* _PAGE EXTRACT_:
As shown in Fig. 7, the single-point mutation is performed in the topology encoding Link and the operator encoding Ops of the normal cell \(N_1\), respectively. In the Link, the first bit in \(node_3\) is randomly selected and the corresponding code 0 is mutated to 1. Similarly, in the Ops, the operation code of \(node_4\) is randomly selected, and the original code 5 mutates to 3 (i.e., from Conv 1*7+7*1 to DSConv 3*3), while the target code 3 is not randomly generated, but is obtained by calculating the frequency of occurrence of each operation in the parent population.

Empirical studies

Experimental settings

Benchmark datasets

In the experiments, the benchmark datasets CIFAR10 and CIFAR100 [12] are adopted to evaluate the performance of the proposed AEMONAS and the comparison methods, and these benchmark datasets are widely used in the state-of-the-art NAS algorithms.

CIFAR-10 is a 10-category RGB color images dataset, which contains 60000 images with the size of 32*32. The categories include cars, aircraft, cats and dogs, etc. CIFAR-100 [12] is an advanced version of CIFAR-10 and has the same format with CIFAR-10. CIFAR-100 also includes 60000 32x32 images, but the category number is 100. Note that each dataset is divided into training set and testing set, which consist of 50000 images and 10000 images, respectively.

To address the lack of training data, we adopt the standardized augmentation strategy: cut-out operation and random horizontal flip operation. All the methods in the experiments are trained and tested on the same datasets.

Comparison methods

In the experiments, we investigate the competitiveness of the proposed AEMONAS by comparing it with the state-of-the-art NAS algorithms. According to the reviews in the literature, the peer competitors selected could be divided into three categories according to search strategies: manually designed methods, non-EA-based methods (e.g., reinforcement learning-based, gradient-based, etc.) and EA-based methods. The manually designed architectures include the classic models: ResNet [8], Wide ResNet [43], DenseNet [11], SENet [10] with attention mechanism, as well as lightweight networks such as MobileNetV2 [29] and ShuffleNet [47]. Non-EA-based NAS algorithms mainly include the reinforcement learning-based and gradient strategy-based approaches: PNAS [15], NASNet [53], MetaQNN [2], DARTS [17], Block-QNN-S [49], ENAS [25], and NAO [21]. EA-based NAS approaches include Genetic-CNN [40], NSGANet [19], AmoebaNet [27], AE-CNN [31], Hierarchical Evolution [16], SI-EvoNet [46], and CARS-E [42].

* _RECORD EXCERPTS_:
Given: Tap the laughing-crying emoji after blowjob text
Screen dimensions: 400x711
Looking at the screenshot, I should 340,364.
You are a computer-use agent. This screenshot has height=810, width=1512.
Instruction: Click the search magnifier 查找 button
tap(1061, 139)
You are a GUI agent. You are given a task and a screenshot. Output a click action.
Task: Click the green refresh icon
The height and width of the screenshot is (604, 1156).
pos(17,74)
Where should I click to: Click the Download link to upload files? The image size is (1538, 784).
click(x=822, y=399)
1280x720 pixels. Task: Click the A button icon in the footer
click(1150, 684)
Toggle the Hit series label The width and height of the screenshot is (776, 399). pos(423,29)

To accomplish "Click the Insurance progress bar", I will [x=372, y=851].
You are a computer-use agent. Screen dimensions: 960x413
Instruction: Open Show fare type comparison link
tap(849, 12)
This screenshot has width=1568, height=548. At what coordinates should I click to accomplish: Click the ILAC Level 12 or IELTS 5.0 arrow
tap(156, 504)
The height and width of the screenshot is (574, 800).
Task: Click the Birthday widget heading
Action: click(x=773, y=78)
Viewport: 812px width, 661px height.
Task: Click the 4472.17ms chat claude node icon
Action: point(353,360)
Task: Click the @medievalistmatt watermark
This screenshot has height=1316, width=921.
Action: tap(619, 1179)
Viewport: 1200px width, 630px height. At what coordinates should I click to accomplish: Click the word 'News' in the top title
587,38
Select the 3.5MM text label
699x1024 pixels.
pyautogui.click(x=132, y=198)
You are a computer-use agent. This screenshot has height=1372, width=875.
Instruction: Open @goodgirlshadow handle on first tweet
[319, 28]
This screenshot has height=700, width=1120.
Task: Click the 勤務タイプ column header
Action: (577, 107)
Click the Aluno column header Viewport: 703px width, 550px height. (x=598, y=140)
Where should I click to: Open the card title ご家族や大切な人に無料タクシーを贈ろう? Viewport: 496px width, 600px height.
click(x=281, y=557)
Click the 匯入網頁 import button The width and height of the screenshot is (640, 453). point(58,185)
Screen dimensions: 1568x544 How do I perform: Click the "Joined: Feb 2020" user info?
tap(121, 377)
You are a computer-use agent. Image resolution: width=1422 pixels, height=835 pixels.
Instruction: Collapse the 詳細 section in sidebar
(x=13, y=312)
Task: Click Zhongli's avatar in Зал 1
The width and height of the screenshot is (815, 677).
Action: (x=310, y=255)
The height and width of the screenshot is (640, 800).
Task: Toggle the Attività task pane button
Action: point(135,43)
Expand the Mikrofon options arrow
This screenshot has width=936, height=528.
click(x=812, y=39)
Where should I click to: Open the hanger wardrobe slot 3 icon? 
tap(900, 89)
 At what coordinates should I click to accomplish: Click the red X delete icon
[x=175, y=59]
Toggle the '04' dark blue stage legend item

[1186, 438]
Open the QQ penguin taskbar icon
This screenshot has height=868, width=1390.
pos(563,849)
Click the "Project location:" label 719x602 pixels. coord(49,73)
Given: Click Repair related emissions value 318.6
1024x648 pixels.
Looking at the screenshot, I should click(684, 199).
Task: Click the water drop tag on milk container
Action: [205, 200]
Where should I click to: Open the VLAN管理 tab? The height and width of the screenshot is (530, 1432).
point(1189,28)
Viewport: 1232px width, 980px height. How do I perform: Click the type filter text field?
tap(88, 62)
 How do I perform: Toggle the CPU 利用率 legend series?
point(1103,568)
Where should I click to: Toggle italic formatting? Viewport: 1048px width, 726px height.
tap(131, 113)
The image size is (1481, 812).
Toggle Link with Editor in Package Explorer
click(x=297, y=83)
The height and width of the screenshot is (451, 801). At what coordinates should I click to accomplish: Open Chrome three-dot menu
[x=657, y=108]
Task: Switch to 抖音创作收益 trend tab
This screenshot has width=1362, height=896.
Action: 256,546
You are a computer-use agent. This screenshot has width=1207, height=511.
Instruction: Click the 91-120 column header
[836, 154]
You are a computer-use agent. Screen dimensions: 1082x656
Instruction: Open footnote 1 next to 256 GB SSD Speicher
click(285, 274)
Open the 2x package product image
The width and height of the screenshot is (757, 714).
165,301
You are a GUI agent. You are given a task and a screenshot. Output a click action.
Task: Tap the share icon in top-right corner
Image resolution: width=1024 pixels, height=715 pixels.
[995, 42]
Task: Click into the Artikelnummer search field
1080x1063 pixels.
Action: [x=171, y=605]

* _WHAT THE EXERCISE ASKS_: In the page extract, start at the words that contain "As shown in" and stop after "in the state-of-the-art NAS algorithms.". Write that span out again, changing "parent population" to "current population". Work from the page extract alone.

* _YOUR SOLUTION_:
As shown in Fig. 7, the single-point mutation is performed in the topology encoding Link and the operator encoding Ops of the normal cell \(N_1\), respectively. In the Link, the first bit in \(node_3\) is randomly selected and the corresponding code 0 is mutated to 1. Similarly, in the Ops, the operation code of \(node_4\) is randomly selected, and the original code 5 mutates to 3 (i.e., from Conv 1*7+7*1 to DSConv 3*3), while the target code 3 is not randomly generated, but is obtained by calculating the frequency of occurrence of each operation in the current population.

Empirical studies

Experimental settings

Benchmark datasets

In the experiments, the benchmark datasets CIFAR10 and CIFAR100 [12] are adopted to evaluate the performance of the proposed AEMONAS and the comparison methods, and these benchmark datasets are widely used in the state-of-the-art NAS algorithms.